The first chapter of this didactic E-book is about one of the simplest algorithms: the decision tree. A decision tree allows you to use your data to determine clear business rules, according to a target variable that you are seeking to explain. It is rarely used unaltered in machine learning, and is an elementary and essential tool that you must master to understand the algorithms that we will see later: the random forest (Algorithm No. 2) and the isolation forest (Algorithm No. 3).
A decision tree makes it possible to make a target variable stand out from other, so-called explanatory, variables.
From a mathematical perspective: given a matrix (X) with m observations and n variables, associated with a vector (Y) to be explained, a relationship between X and Y must be found.
To do this, the algorithm will seek to divide the individuals into groups of individuals that are as similar as possible in terms of the variable to be predicted.

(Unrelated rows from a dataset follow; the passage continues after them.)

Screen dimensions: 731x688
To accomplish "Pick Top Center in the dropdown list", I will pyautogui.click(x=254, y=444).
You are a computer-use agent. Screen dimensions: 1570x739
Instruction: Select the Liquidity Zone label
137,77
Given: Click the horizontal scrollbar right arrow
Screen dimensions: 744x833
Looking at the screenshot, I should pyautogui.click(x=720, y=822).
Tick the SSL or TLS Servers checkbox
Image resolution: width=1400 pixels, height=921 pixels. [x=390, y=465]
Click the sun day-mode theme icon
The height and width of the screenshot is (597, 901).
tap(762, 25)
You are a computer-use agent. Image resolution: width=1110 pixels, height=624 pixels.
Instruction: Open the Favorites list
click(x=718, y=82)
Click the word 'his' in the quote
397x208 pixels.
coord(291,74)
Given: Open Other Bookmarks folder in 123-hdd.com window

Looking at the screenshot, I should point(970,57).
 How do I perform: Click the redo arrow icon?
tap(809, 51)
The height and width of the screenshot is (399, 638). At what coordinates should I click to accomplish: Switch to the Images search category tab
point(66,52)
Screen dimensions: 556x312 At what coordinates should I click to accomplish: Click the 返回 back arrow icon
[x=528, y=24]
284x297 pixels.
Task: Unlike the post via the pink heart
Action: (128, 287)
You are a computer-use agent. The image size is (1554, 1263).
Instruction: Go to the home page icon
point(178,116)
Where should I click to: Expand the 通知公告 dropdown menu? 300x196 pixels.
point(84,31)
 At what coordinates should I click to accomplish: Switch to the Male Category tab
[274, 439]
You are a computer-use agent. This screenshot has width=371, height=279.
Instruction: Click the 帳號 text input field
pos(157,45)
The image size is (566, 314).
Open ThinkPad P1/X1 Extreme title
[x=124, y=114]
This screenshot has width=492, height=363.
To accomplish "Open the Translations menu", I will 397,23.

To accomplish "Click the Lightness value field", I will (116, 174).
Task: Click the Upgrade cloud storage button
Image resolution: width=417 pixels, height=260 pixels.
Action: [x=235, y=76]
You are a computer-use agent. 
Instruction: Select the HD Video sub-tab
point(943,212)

As a result, the algorithm produces a tree that reveals hierarchical relationships between the variables. It is therefore possible to quickly understand the business rules explaining your target variable.
Construction of rules
The decision tree is an iterative algorithm which, at each iteration, separates the individuals into k groups (generally k=2 or a “binary tree”), to explain the target variable.
The first division (or “split”) is achieved by choosing the explanatory variable that will allow the best separation of individuals. This division creates sub-populations corresponding to the first node of the tree.
The splitting process is then repeated several times for each sub-population (previously calculated nodes), until the splitting process ends.
What are your chances of being accepted for a loan at the bank?
Let’s take a look at a specific case to illustrate all of the above. The diagram below helps us to understand the likelihood of being accepted for a bank loan. This is a hypothetical example to demonstrate the principle of reading a decision tree. Imagine that a manager of a large bank wants to know their own rules for accepting or not accepting a bank loan on the basis of the customer’s profile.
To do this, they appoint an advisor, who is responsible for interviewing customers. This adviser (who is something of a statistician at heart) summarises the results for the manager by proposing the decision tree below.
Let’s take a closer look… In the roots of the tree, 2,201 customer files are under review.
Of these files, 1427 will be accepted (64.8%) and 774 will be rejected (35.2%). The explanatory variable that best separates the accepted files (our target variable) from the other files is customer age. Therefore, among 942 customers aged between 18 and 42 years (42.8% of all customers), the credit acceptance rate reaches 77.9% (i.e. 734 customers); while among the 33 customers aged 63+ years, the credit acceptance rate is just 12.1%. The main variable separating the population of customers aged between 18 and 42 years (Node 1) is income. As you can see, the 459 customers with an annual net income above EUR 55K have a credit acceptance rate of 89.5%.
Among customers aged between 43 and 62 years, the main explanatory variable for credit acceptance is gender. Thus, the rate of acceptance of a loan is 62.1% for women, compared to 48.4% for men in the same age group.
The limitations of The Decision Tree
Decision trees can sometimes lead to overfitting. This means that although the algorithm finds a rule that seems perfect
for understanding and describing the data, this rule cannot be generalised. Worse still, in some cases, it is possible that the found rule may change drastically if a few more observations are added to your initial data.
Going a step further
There are a few key questions that you should ask yourself when creating a decision tree.
- Which explanatory input variables should you choose to create your tree? You will need to explain a target variable in terms of other variables. Try to find a causal process in your data (is there a causal relationship between the different variables in your data?).
- How can you process continuous data (e.g.: the height of an individual, the price of a property, etc.) and qualitative data (e.g.: the socio-professional category, etc.)? You need to pre-process the variables and select the decision tree model that works best.
- How can you define the optimal size of a tree? You have to think about pruning the tree (cutting it to a certain height). Indeed, a tree that is too profound (i.e. with lots of nodes) is always synonymous with overfitting.
To continue answering these questions, find out more about the three algorithms of the decision tree family: CHAID, CART and C4.5.
If you fully understand how this first algorithm works, you will easily understand the set methods which put several trees into competition, in particular the random forest (Algorithm No. 2) and the isolation forest (Algorithm No. 3).